- Opening Delimiter -
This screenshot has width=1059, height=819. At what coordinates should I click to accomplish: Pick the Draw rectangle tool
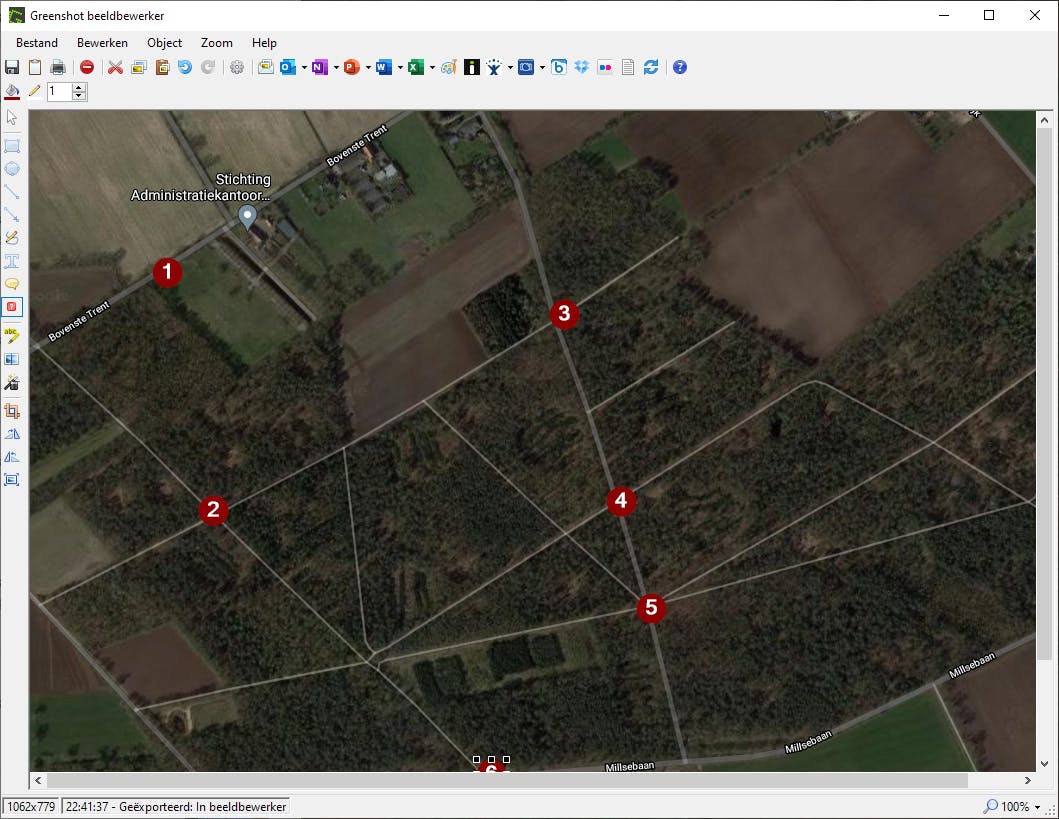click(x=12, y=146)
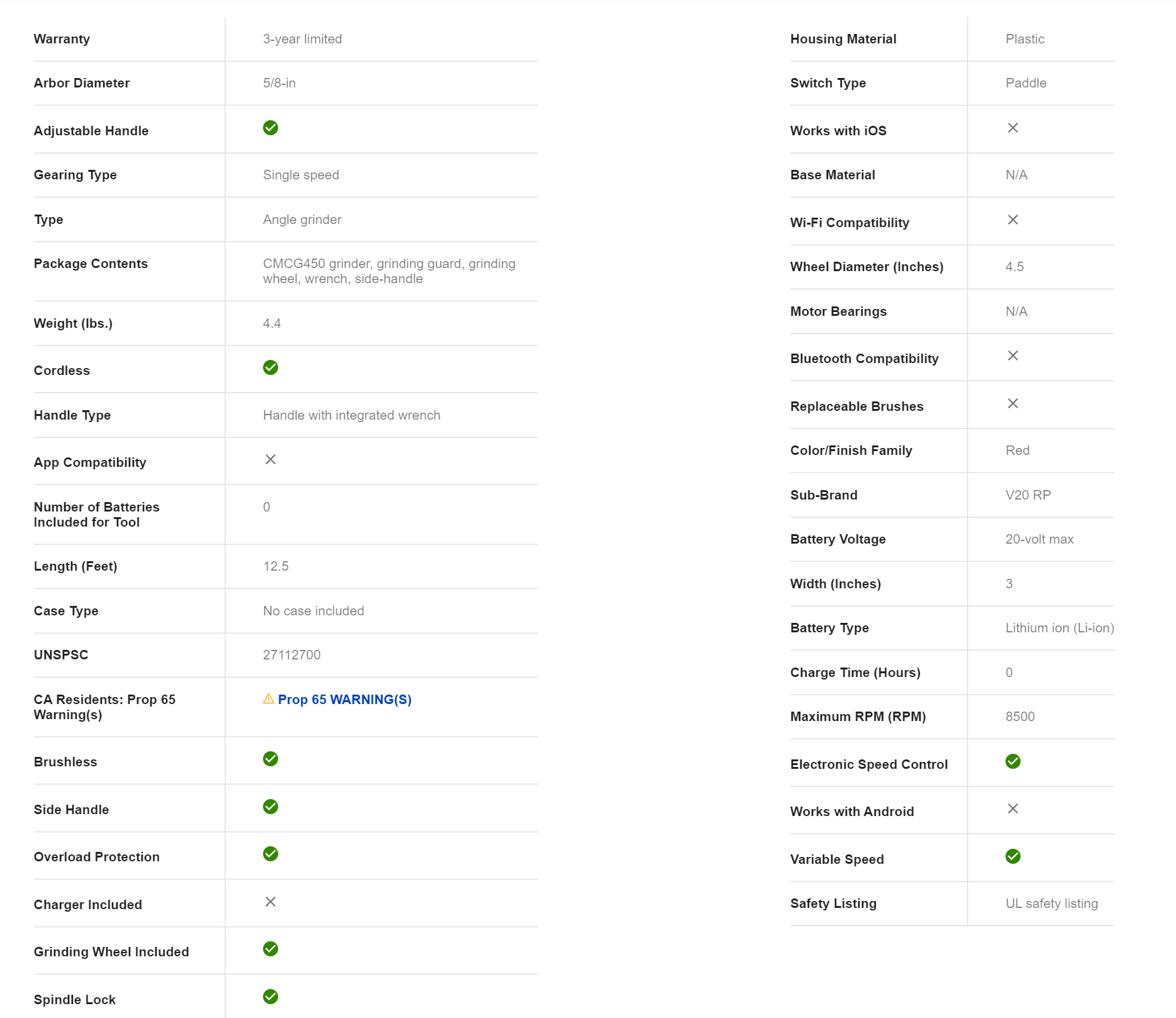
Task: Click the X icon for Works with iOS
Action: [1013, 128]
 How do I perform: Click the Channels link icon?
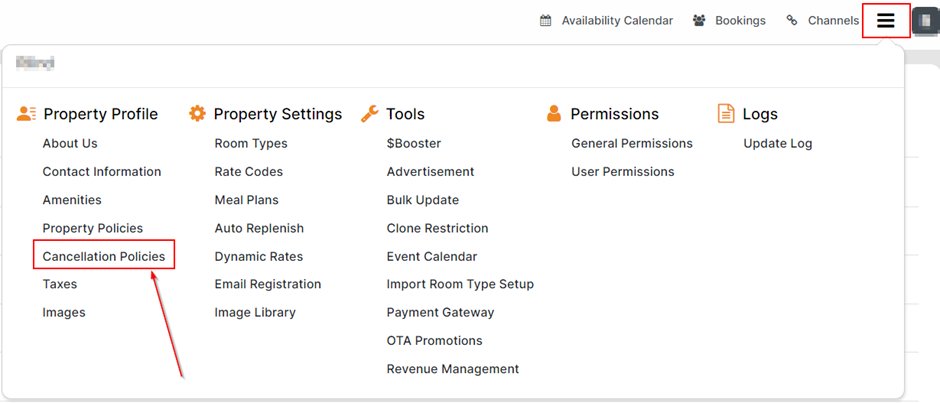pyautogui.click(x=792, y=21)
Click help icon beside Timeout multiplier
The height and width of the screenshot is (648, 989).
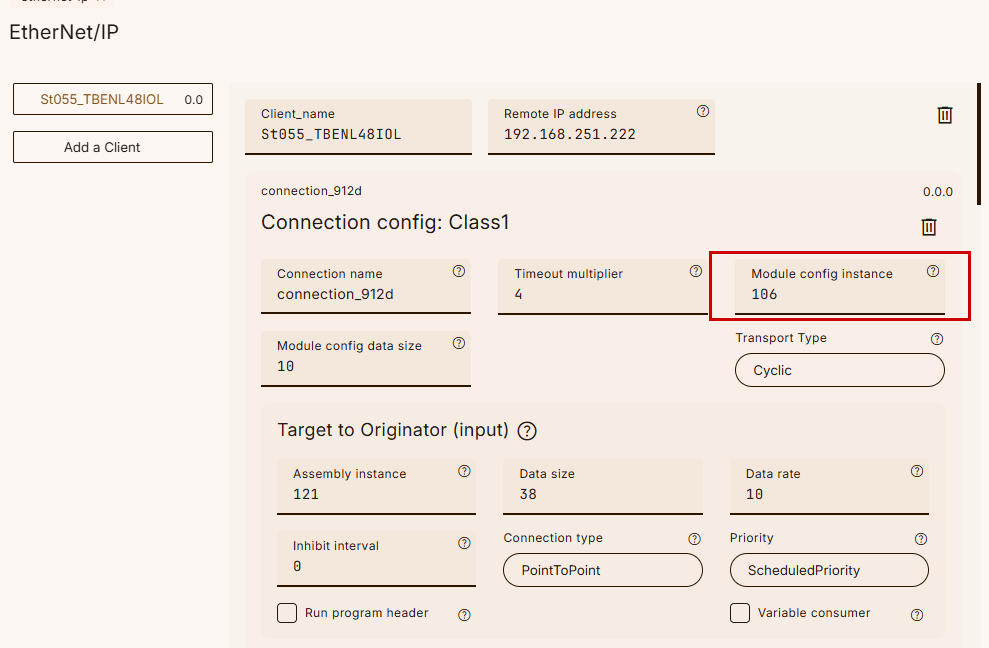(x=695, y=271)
- Closing Delimiter -
WHAT THE TASK REQUIRES -
Retype the data above as given, letting no picture into the copy.

TASK RESPONSE -
This screenshot has width=1059, height=819. At what coordinates should I click to accomplish: Pick the Draw rectangle tool
click(x=12, y=146)
Task: Click the X icon for Works with iOS
Action: [1013, 128]
 How do I perform: Click the Channels link icon?
pyautogui.click(x=792, y=21)
Click help icon beside Timeout multiplier
The height and width of the screenshot is (648, 989).
(x=695, y=271)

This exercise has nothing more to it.